Исходный текст:
----------------

В четвертой части вводится одна из ключевых авторских схем — система религиозно-эстетических парадигм. Теодицея обозначает искусство, которое защищает смысл божественного миропорядка перед лицом зла и страдания; антроподицея оправдывает автономного человека и его притязание быть мерой вещей; демонодицея эстетически нормализует разрушение, бунт и духовную тьму. Такая триада позволяет Бачинину увидеть историю культуры как драматический диалог Бога, человека и противобожественной силы. Барокко рассматривается как ответ на кризис ренессансного антропоцентризма: его напряженность, контрасты, память о смерти и призыв к бодрствованию возвращают искусству ощущение суда и вечности. Католическое происхождение барочной формы не мешает автору видеть в ней общехристианский потенциал. Затем схема проверяется на романе Достоевского «Бесы», прочитанном как теодицея, разоблачающая демонодицею революционной идеологии. Ставрогин и Петр Верховенский воплощают разные варианты духовного распада: один — пустоту личности, желающей оставаться выше добра и зла, другой — активную волю к созданию антимира. Это один из наиболее убедительных анализов книги, поскольку богословская типология здесь действительно проясняет композицию и нравственную логику романа. В то же время сама триада рискует стать универсальным ключом, открывающим слишком многие замки одинаковым способом; сложные антропологические поиски могут быть преждевременно названы антроподицеей, а изображение демонического — смешано с его оправданием.

----------------

Исходные данные:
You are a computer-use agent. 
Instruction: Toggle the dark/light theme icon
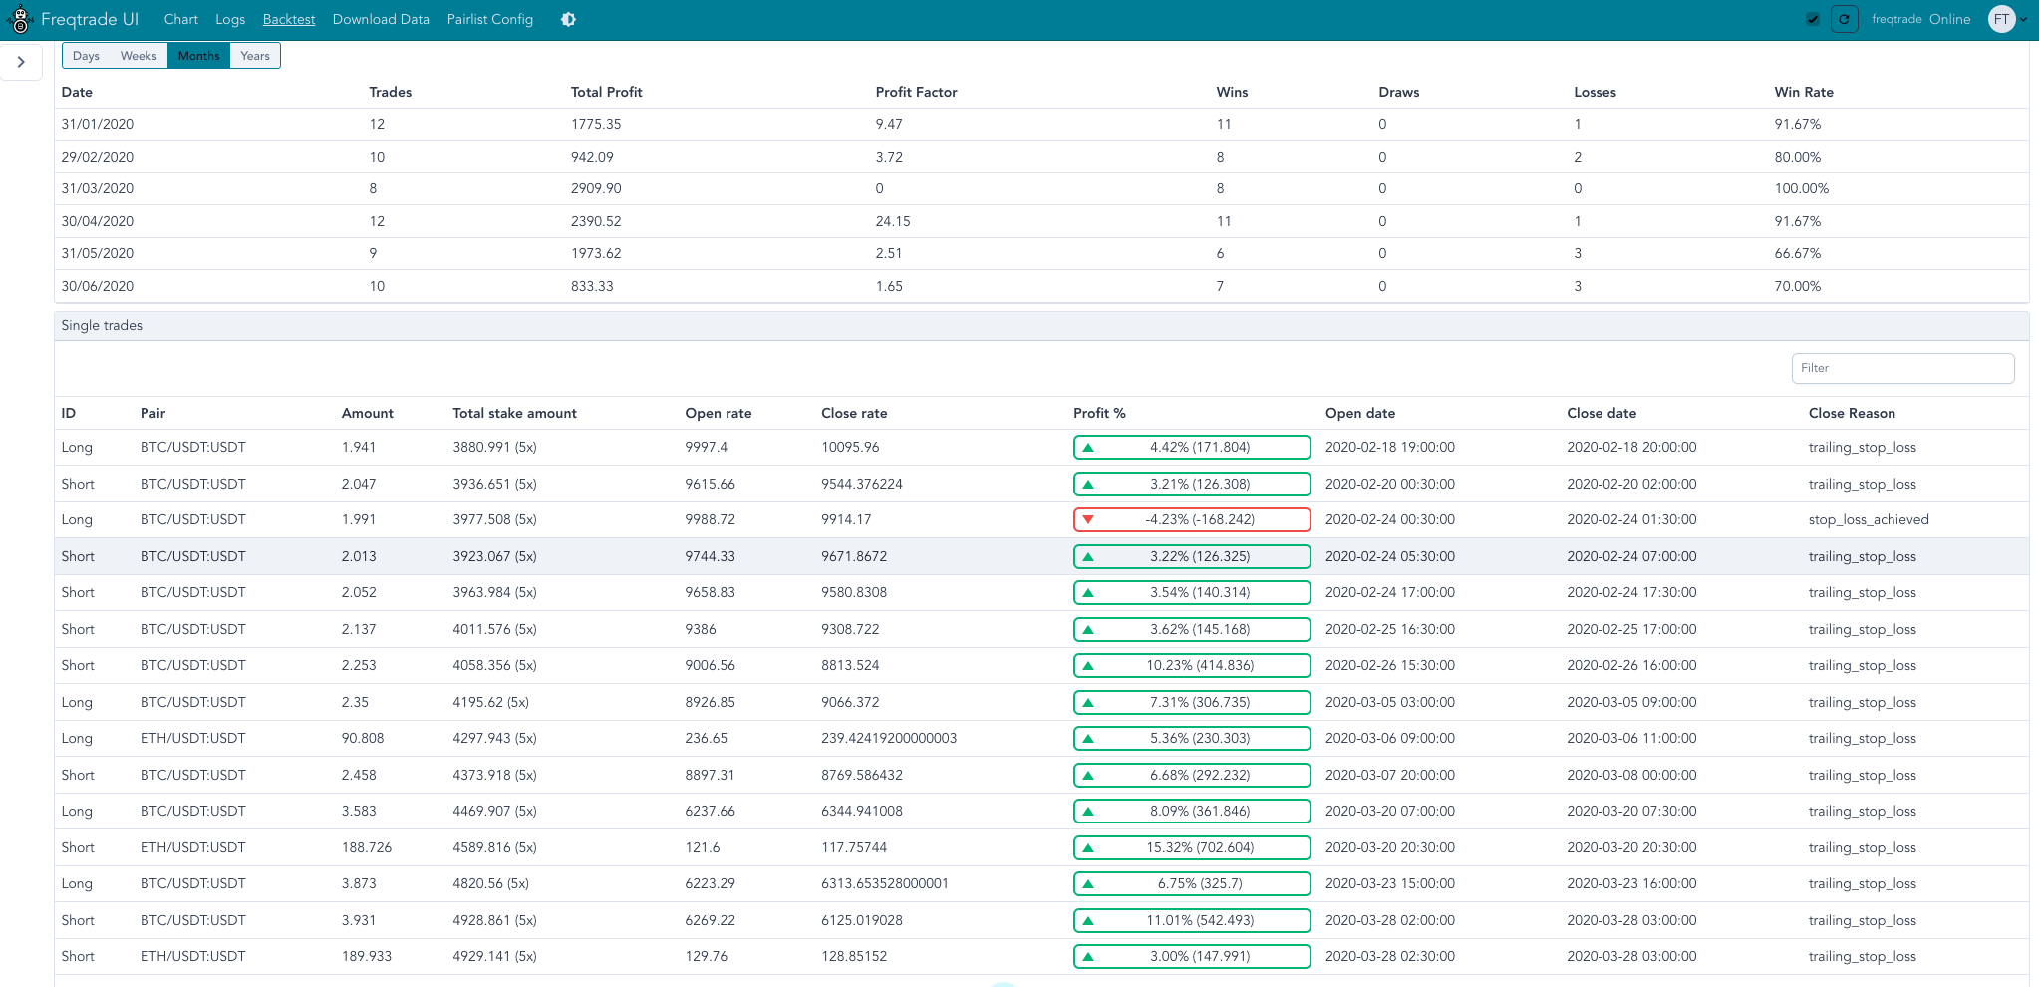(568, 19)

----------------

Рабочее задание:
Переведите, пожалуйста, на английский язык предложение из фрагмента о религиозно-эстетических парадигмах: «Католическое происхождение барочной формы не мешает автору видеть в ней общехристианский потенциал».

Результат выполнения:
The Catholic origin of the Baroque form does not prevent the author from seeing a pan-Christian potential in it.